**Seitenausschnitt:**
RM hat geschrieben:Mal ein paar Bemerkungen zu den hiesigen Argumentationslinien:
Das Unwort "heutige Generation" finde ich schon sehr amüsant. Das impliziert wohl, dass ich zur "gestrigen" gehöre.
Nein, abwertendes sollte das von mir gesagte nicht implizieren. (Wollte wirklich keinem auf den Schlips treten.)
Es sollte lediglich implizieren, dass sich der Blick auf neue Medien bei Menschen, die damit schon in ihrer Kindheit aufwachsen, von dem derjeniger unterscheidet, die jene Medien im Erwachsenenalter kennengelernt haben.
Außerdem hat sich dieser Satz nicht auf die Langzeitspeicherung bezogen, sondern auf das Vorurteil, im Internet sei die Qualität per se schlechter, sowie auf die Lese-Geschmäcker bezüglich Online- oder Buchform..
RM hat geschrieben:(...) schließlich habe ich der Altphilologie schon vor knapp 20 Jahren die entsprechende Software für die Suche von Wörtern, Erstellung von Konkordanzen und die Möglichkeit, Kookkurrenzanalysen durchzuführen, zur Verfügung gestellt. Interessanterweise ist den Altphilologen erst rund 10 Jahre später richtig klar geworden, was man damit alles anstellen kann (die Neuphilologen wußten das schon früher, s. "Small World" von David Lodge).

**Was zu tun ist:**
Beantworte die folgenden Fragen zum Forenbeitrag:
(a) Von wessen Blick auf neue Medien unterscheidet sich der Blick von Menschen, die schon in ihrer Kindheit damit aufwachsen?
(b) Vor wie vielen Jahren hat RM der Altphilologie die Software zur Verfügung gestellt?
(c) Welches Werk wird dafür genannt, dass die Neuphilologen schon früher wussten, was man mit solcher Software anstellen kann?

**Datenauszug:**

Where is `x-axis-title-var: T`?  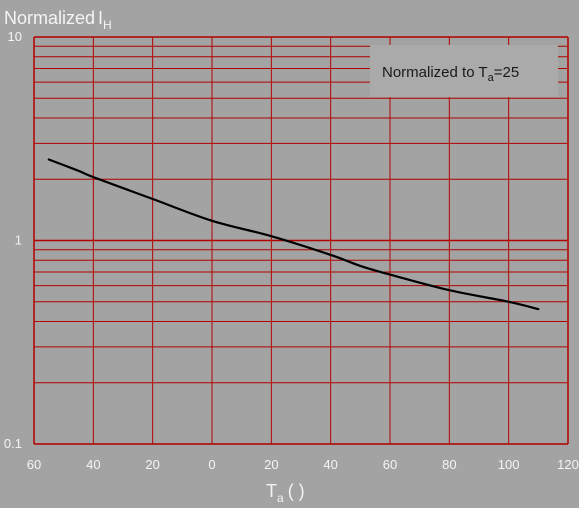 x-axis-title-var: T is located at coordinates (272, 491).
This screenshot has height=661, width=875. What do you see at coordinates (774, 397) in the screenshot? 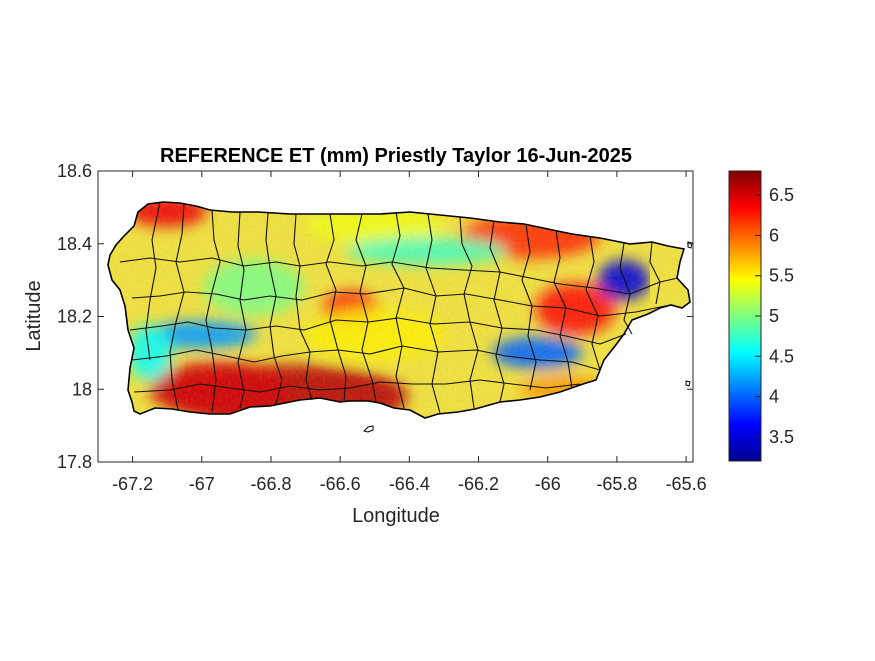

**Antwortfeld:**
(a) Vom Blick derjenigen, die diese Medien erst im Erwachsenenalter kennengelernt haben.
(b) Vor knapp 20 Jahren.
(c) "Small World" von David Lodge.